If I were to take a copyrighted work and chunk it up into 1000 pieces and encrypt each piece with a unique key, and give you all the pieces and keys, would it still be the copyrighted work? What if I shave off the last bit of each key before I give them to you, so you have a 50% chance of guessing the correct key for each piece? What if I shave two bits? What if it's a million pieces? When does it become transformative or no longer infringing for me to distribute?
The answer might surprise you.
Consider a password consisting of random words each chosen from a 4k dictionary. Say you choose 10 words. Then your password has log_2(4k)*10 entropy.
Now consider a validator that tells you when you gets a word right. Then you can guess one word at a time, and your password strength is log_2(4k*10). Exponentially weaker.
You're constructing the second scenario and pretending it's the first.
Also in your 50% probability scenario, each word is 1 bit, and even 50-100 bits is unguessable. A 1000 word key where each word provides 1 bit would be absurdly strong.
I wonder what the results would be if I spent time to train a model up from scratch without any such constraints. But I'm much too busy with other stuff right now, but that would be an interesting challenge.

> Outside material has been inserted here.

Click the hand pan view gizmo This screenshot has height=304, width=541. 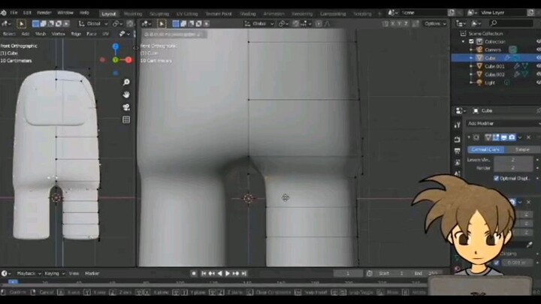pos(126,95)
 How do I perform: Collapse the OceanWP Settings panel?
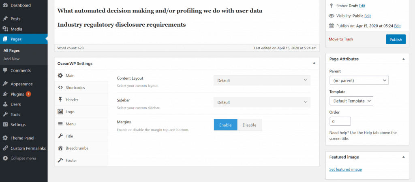click(x=314, y=63)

These companies just don't want to deal with people complaining that it reproduces something when they don't understand that they're literally giving it the answer.

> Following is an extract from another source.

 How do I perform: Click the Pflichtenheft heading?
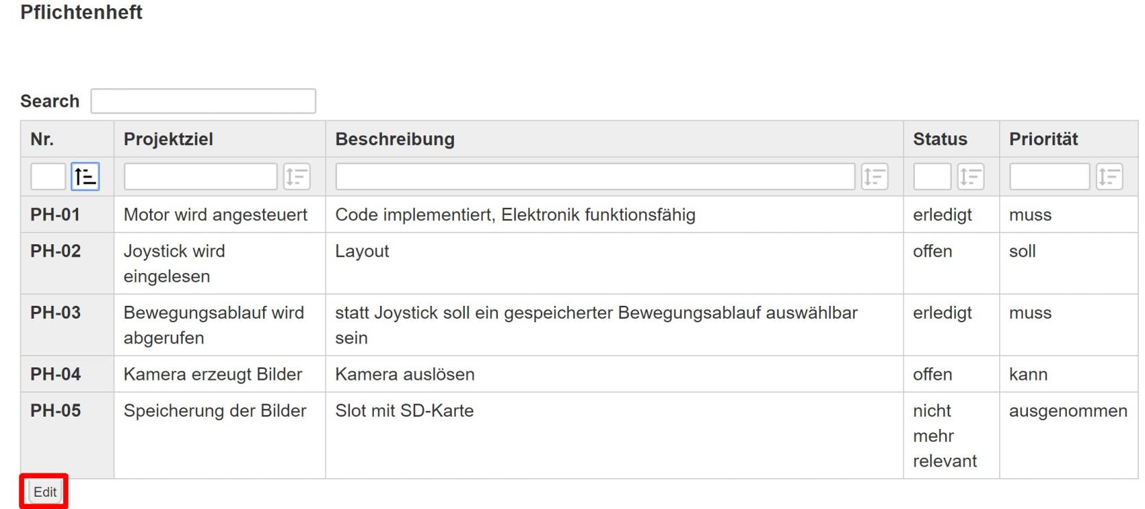[81, 12]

For a fan fiction episode that is different from all official episodes, you may cross your fingers.
For a remake of one of the episodes with a different camera angle and similar dialog, I expect that you will get in problems.
I beg to differ. Please examine any of my recent codebases on github (same username); I have cleanroom-reimplemented par2 (par2z), bzip2 (bzip2z), rar (rarz), 7zip (z7z), so maybe I am a good test case for this (I haven't announced this anywhere until now, right here, so here we go...)
https://github.com/pmarreck?tab=repositories&type=source
I was most particular about the 7zip reimplementation since it is the most likely to be contentious. Here is my repo with the full spec that was created by the "dirty team" and then worked off of by the LLM with zero access to the original source: https://github.com/pmarreck/7z-cleanroom-spec
Not only are they rewritten in a completely different language, but to my knowledge they are also completely different semantically except where they cannot be to comply with the specification. I invite you and anyone else to compare them to the original source and find overt similarities.
With all of these, I included two-way interoperation tests with the original tooling to ensure compatibility with the spec.
Researchers have shown that an LLM was able to reproduce the verbatim text of the first 4 Harry Potter books with 96% accuracy.
Kinda weird argument, in their research (https://forum.gnoppix.org/t/researchers-extract-up-to-96-of-...) LLM was explicitly asked to reproduce the book. There are people that can do so without LLMs out there, by this logic everything they write is a copyright infringement an every book they can reproduce.
> Yes if you are solving the exact problem that the original code solved and that original code was labeled as solving that exact problem then that’s very good reason for the LLM to produce that code.
I think you're overestimating LLM ability to generalize.
My understanding of cleanroom is that the person/team programming is supposed to have never seen any of the original code. The agent is more like someone who has read the original code line by line, but doesn't remember all the details - and isn't allowed to check.